The Ford Freestar minivan is available in three trim levels -- SE, SEL and Limited. SE models start you out with a second-row bench seat, a fold-flat third-row seat, cruise control, keyless entry, a CD player and privacy glass. Step up to the SEL and you get a rear air conditioner, a power driver seat, foglamps, second-row bucket seats and a unique exterior appearance package. The top-line Limited includes upgraded interior trim with leather upholstery, power-sliding doors, automatic climate control and additional exterior chrome accents. Optional features for the 2006 Freestar include items like a second-row bench seat, a rear-seat DVD entertainment system, a power liftgate and, on the Limited, heated front seats.
Two engines are available on the Ford Freestar. The base 3.9-liter V6 produces an adequate 193 horsepower, while offering a healthy 240 pound-feet of torque. An available large-displacement 4.2-liter V6 makes just 201 hp, but offers 263 lb-ft of torque. Both engines are torque-rich and deliver adequate power for most situations, but they tend to run out of breath at higher speeds. A four-speed automatic is standard on all models. The Freestar's fuel economy numbers are unimpressive; the 3.9-liter minivan is rated 18 city/23 highway while the 4.2 earns a more dismal 17/23 rating.

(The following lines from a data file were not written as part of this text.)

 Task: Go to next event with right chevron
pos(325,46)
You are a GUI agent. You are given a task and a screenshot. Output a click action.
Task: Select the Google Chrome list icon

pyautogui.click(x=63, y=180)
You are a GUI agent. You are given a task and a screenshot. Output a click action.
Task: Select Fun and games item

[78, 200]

Four-wheel antilock disc brakes with Electronic Brakeforce Distribution are standard on all Freestar minivans. Available safety features include side curtain airbags that span all three rows of seating and the AdvanceTrac stability and traction control system, which incorporates a panic brake assist feature. The Ford Freestar earned five stars (the best possible) for its performance in NHTSA frontal impact tests. For side impacts, the van received five stars for rear-occupant protection and four stars for front passengers. The IIHS named the Freestar a "Best Pick" for its performance in the 40-mph frontal offset crash test.

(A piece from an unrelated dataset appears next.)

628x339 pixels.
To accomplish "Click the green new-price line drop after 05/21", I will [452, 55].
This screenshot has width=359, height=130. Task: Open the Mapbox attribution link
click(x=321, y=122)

Ford designers have equipped the Freestar minivan with a shapely dash and steering wheel, and attractive materials. Good as the materials look, they feel cheap to the touch and are, on the whole, below average among minivans. The fold-flat third-row seat allows for flexible use of the available space, but the seat folds only as a single piece, rather than allowing a 60/40-split. Legroom in the second row can be tight for adults and children alike, and the seats themselves are hard to remove when you need to make way for cargo.

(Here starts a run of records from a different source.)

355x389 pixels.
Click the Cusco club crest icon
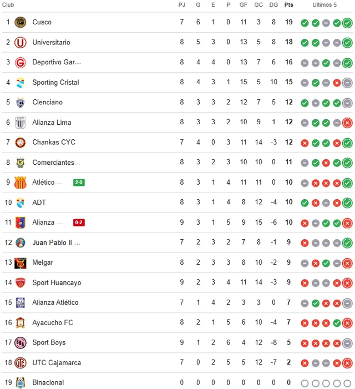21,22
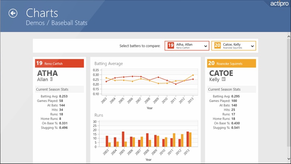The image size is (291, 164).
Task: Click the back arrow button
Action: [x=13, y=13]
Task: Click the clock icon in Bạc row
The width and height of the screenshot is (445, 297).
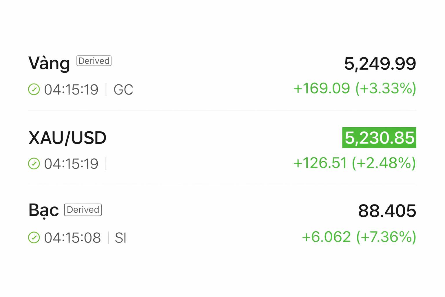Action: [34, 238]
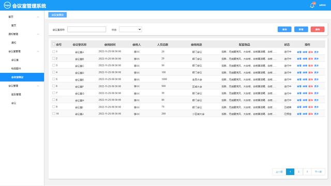Click the leftmost blue button in filter bar

pyautogui.click(x=284, y=29)
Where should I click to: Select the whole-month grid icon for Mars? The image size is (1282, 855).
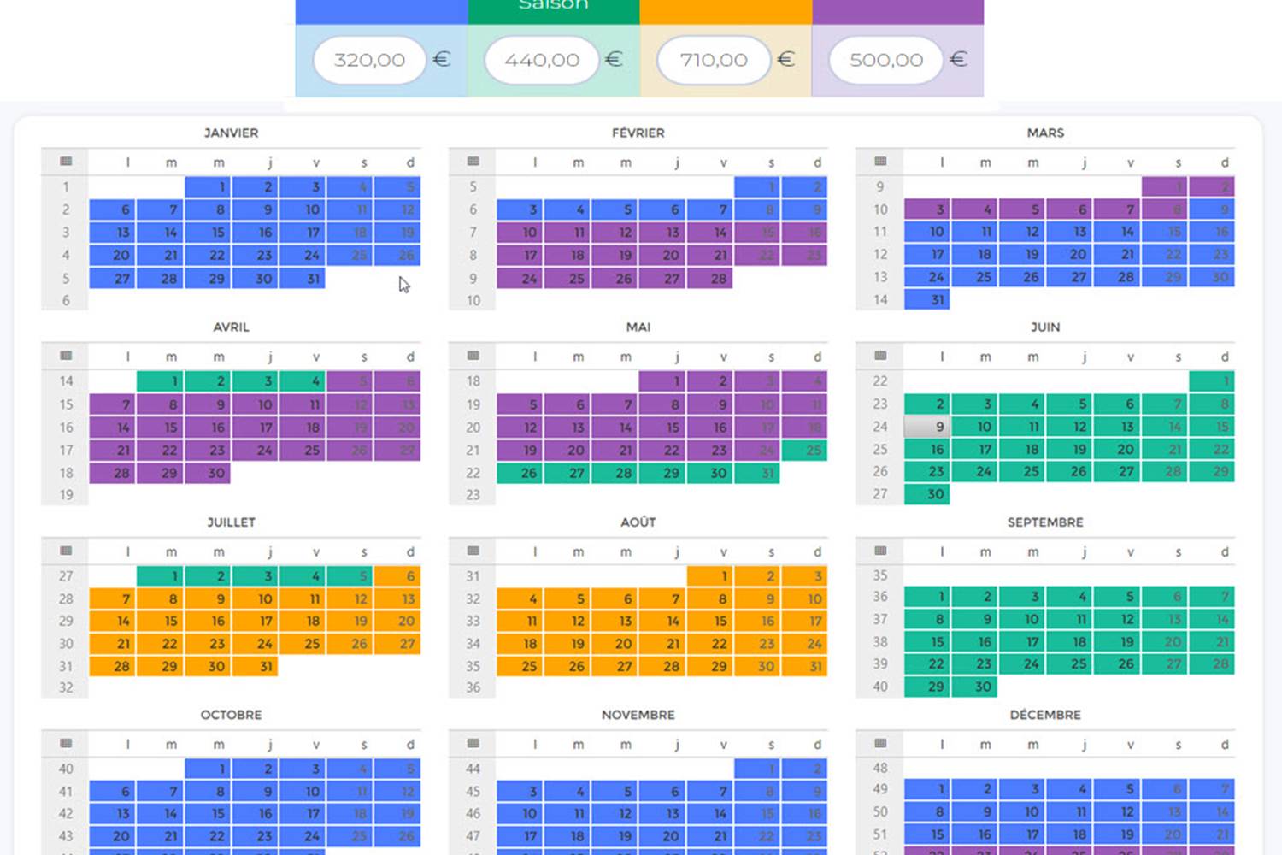tap(880, 162)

The 2006 Ford Freestar meets the minimum requirements of most minivan buyers: It provides adequate power and a comfortable ride. It's heavier than most minivans and therefore isn't as adept when negotiating corners and freeway entrance ramps. Either engine offers enough power for easy around-town travel, but their vigor diminishes during highway passing maneuvers. Neither one scores well in the refinement department, as they're noisier than most other V6s in this segment.